Form 8-K

 

 

UNITED STATES

SECURITIES AND EXCHANGE COMMISSION

Washington, D.C. 20549

 

 

FORM 8-K

 

 

CURRENT REPORT

Pursuant to Section 13 or 15(d)

of the Securities Exchange Act of 1934

Date of Report (Date of earliest event reported): September 14, 2015

 

 

MARVELL TECHNOLOGY GROUP LTD.

(Exact name of registrant as specified in its charter)

 

 

 

Bermuda   0-30877   77-0481679

(State or Other Jurisdiction

of Incorporation)

 

(Commission

File Number)

 

(I.R.S. Employer

Identification No.)

Canon’s Court

22 Victoria Street

Hamilton HM 12

Bermuda

(Address of principal executive offices)

(441) 296-6395

(Registrant’s telephone number, including area code)

N/A

(Former name or former address, if changed since last report.)

 

 

Check the appropriate box below if the Form 8-K filing is intended to simultaneously satisfy the filing obligations of the registrant under any of the following provisions (see General Instruction A.2. below):

 

¨ Written communications pursuant to Rule 425 under the Securities Act (17 CFR 230.425)

 

¨ Soliciting material pursuant to Rule 14a-12 under the Exchange Act (17 CFR 240.14a-12)

 

¨ Pre-commencement communications pursuant to Rule 14d-2(b) under the Exchange Act (17 CFR 240.14d-2(b))

 

¨ Pre-commencement communications pursuant to Rule 13e-4(c) under the Exchange Act (17 CFR 240-13e-4(c))

 

 

 


Item 3.01 Notice of Delisting or Failure to Satisfy a Continued Listing Rule or Standard; Transfer of Listing.

On September 14, 2015, Marvell Technology Group Ltd. (the “Company”) received a notice from The NASDAQ Stock Market (“NASDAQ”) stating that the Company is not in compliance with NASDAQ Marketplace Rule 5250(c)(1) because the Company has not timely filed its Quarterly Report on Form 10-Q for the fiscal quarter ended August 1, 2015 (the “Form 10-Q”). The notice indicates that the Company has until November 13, 2015 to submit a plan of compliance to NASDAQ to address any issues it believes would support its request for an extension of time to regain compliance with NASDAQ continued listing requirements of up to 180 calendar days from the due date of the Form 10-Q. The Company intends to submit a plan of compliance to NASDAQ on or before November 13, 2015 and intends to take all necessary steps to achieve compliance with NASDAQ continued listing requirements. The Company’s common shares will remain listed on the NASDAQ Global Select Market pending a decision by NASDAQ. The Company issued a press release on September 16, 2015 disclosing receipt of the notice, a copy of which is attached hereto as Exhibit 99.1 and is incorporated herein by reference.

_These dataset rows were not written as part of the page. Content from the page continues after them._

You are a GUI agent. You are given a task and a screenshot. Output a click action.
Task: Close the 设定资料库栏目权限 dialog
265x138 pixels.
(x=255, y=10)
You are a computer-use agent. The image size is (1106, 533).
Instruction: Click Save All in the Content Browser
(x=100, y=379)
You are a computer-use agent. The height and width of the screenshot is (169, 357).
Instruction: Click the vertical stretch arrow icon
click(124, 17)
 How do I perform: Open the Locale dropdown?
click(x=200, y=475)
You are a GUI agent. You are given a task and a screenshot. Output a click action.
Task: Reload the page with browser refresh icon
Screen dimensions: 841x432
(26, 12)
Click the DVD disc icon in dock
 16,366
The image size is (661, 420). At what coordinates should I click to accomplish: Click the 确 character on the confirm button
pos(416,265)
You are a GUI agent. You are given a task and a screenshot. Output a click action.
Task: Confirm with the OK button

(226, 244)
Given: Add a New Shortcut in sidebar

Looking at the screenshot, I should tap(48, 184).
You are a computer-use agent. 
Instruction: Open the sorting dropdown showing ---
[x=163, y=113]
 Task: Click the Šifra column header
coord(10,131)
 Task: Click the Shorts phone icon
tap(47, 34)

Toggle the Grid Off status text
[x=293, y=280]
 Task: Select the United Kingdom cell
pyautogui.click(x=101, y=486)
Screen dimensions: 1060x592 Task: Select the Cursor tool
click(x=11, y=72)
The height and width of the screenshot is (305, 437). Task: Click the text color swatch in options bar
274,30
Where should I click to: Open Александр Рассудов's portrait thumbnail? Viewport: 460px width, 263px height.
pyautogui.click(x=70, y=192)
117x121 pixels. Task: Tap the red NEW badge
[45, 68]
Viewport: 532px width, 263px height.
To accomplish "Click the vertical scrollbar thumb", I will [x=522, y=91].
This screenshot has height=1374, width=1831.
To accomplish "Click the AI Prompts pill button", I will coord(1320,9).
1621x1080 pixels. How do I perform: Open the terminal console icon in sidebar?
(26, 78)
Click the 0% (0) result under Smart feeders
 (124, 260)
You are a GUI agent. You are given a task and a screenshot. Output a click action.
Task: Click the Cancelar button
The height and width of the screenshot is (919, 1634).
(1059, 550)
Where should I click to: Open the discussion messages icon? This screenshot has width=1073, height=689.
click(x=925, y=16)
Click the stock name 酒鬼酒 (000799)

This filing contains forward-looking statements. Words such as “anticipates,” “expects,” “intends,” “plans,” “believes,” “seeks,” “estimates,” “may,” “will,” “should,” and their variations identify forward-looking statements. These statements include those relating to Marvell’s plans to comply with NASDAQ’s continued listing requirements and file the Form 10-Q. These statements are not guarantees of results and are subject to risks and uncertainties that could cause actual results to differ materially from those anticipated in the forward-looking statements. These risks and uncertainties include, but are not limited to, the outcome of NASDAQ’s review of Marvell’s plan of compliance, the timing and outcome of any NASDAQ decision, the timing and outcome of the investigation being conducted by the Audit Committee of the Company’s Board of Directors of certain accounting and internal control matters for the fiscal quarter ended August 1, 2015, the conclusions of the Audit Committee following the completion of the investigation, actions that may be taken or required as a result of the Audit Committee’s investigation, and actions by the United States Securities and Exchange Commission (“SEC”) or other regulatory agencies in connection with the Audit Committee‘s investigation. For other factors that could cause actual results to vary from expectations, please see the sections titled “Risk Factors” in Marvell’s quarterly report on Form 10-Q for the fiscal quarter ended May 2, 2015 and other factors detailed from time to time in Marvell’s filings with the SEC. Marvell undertakes no obligation to revise or update publicly any forward-looking statements.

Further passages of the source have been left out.